▸ What the exercise asks
Transcribe each of the following items verbatim, omitting the pictures.

▸ Screen-element location items
>> Begin
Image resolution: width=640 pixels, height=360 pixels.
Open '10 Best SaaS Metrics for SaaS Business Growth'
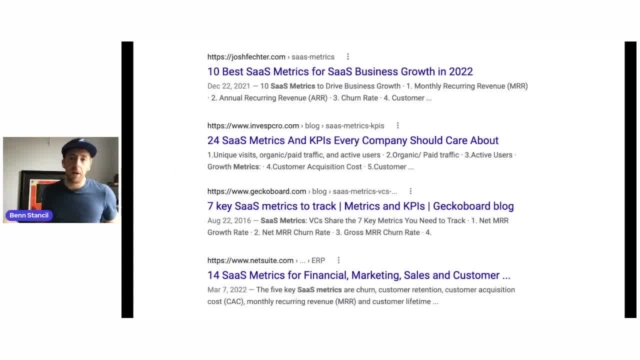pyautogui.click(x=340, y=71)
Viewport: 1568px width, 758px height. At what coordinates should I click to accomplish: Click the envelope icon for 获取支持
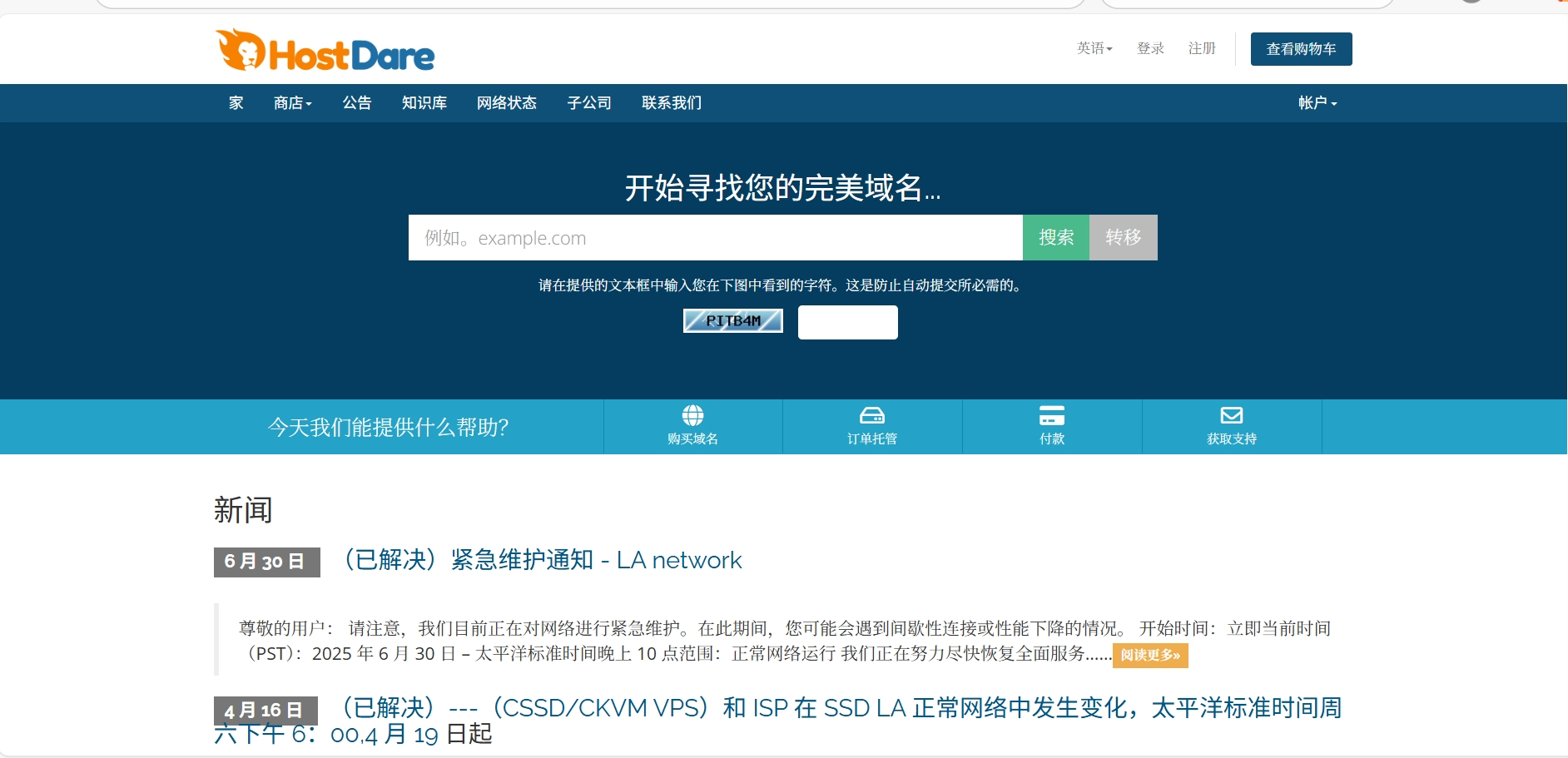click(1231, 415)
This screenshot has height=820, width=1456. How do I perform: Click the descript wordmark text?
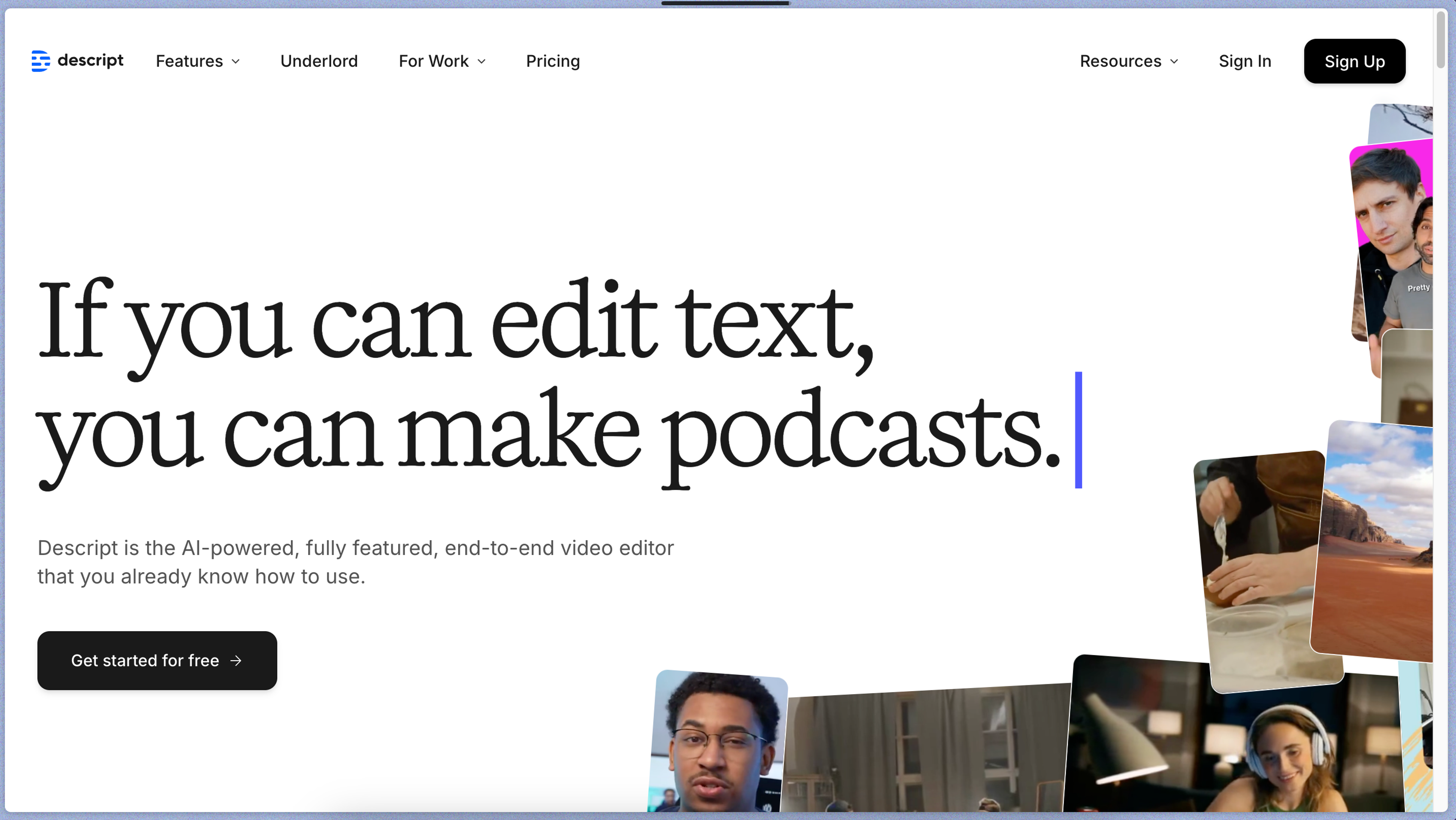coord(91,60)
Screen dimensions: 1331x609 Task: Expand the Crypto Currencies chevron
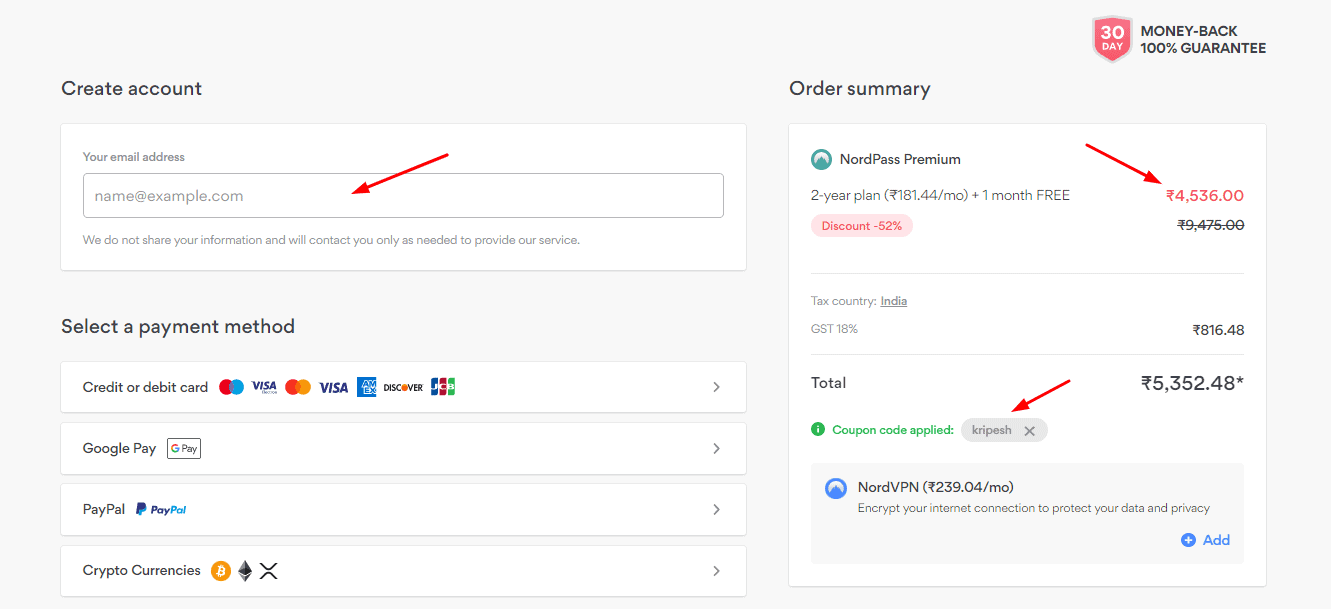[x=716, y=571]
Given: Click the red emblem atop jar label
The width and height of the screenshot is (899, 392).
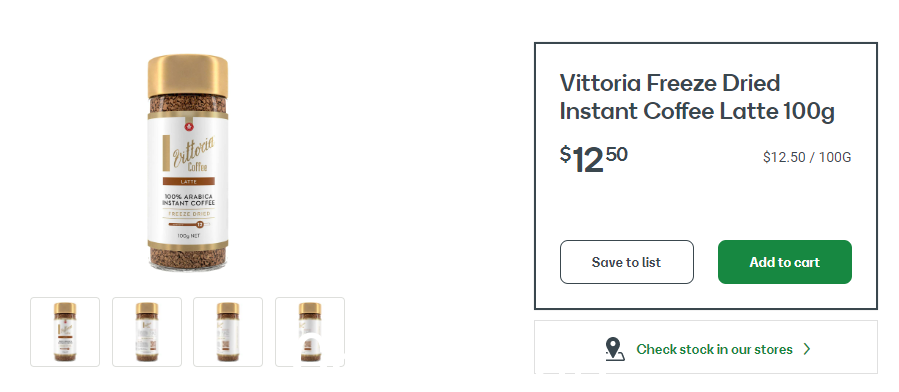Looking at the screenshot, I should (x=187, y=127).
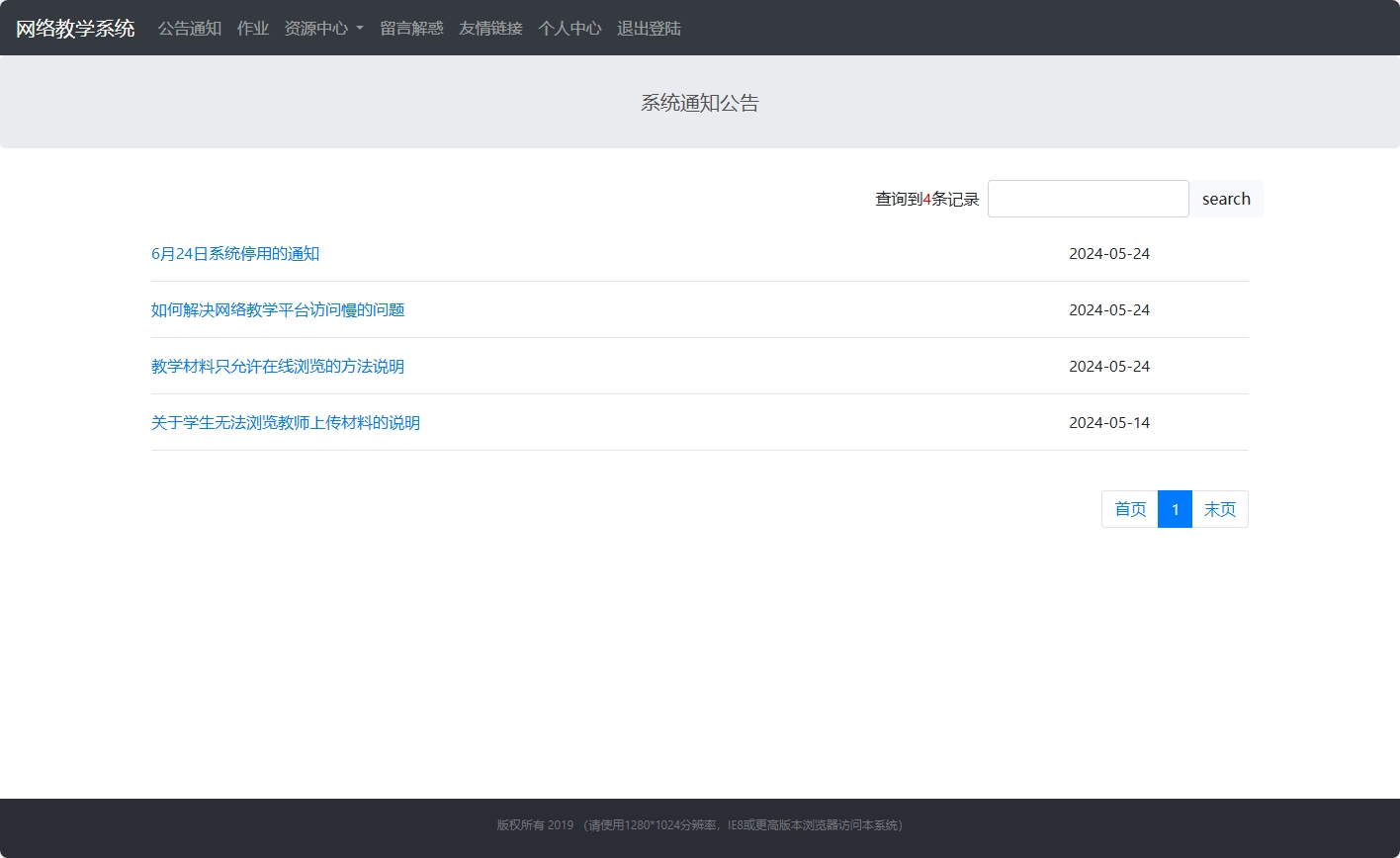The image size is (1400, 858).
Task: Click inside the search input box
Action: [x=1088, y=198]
>> End
▸ Answer in full
Image resolution: width=640 pixels, height=360 pixels.
Open '10 Best SaaS Metrics for SaaS Business Growth'
pyautogui.click(x=340, y=71)
Viewport: 1568px width, 758px height. At what coordinates should I click to accomplish: Click the envelope icon for 获取支持
click(1231, 415)
This screenshot has height=820, width=1456. How do I perform: Click the descript wordmark text?
coord(91,60)
Screen dimensions: 1331x609 Task: Expand the Crypto Currencies chevron
[x=716, y=571]
Given: Click the red emblem atop jar label
The width and height of the screenshot is (899, 392).
Looking at the screenshot, I should (x=187, y=127).
The image size is (1400, 858).
Task: Click inside the search input box
Action: [x=1088, y=198]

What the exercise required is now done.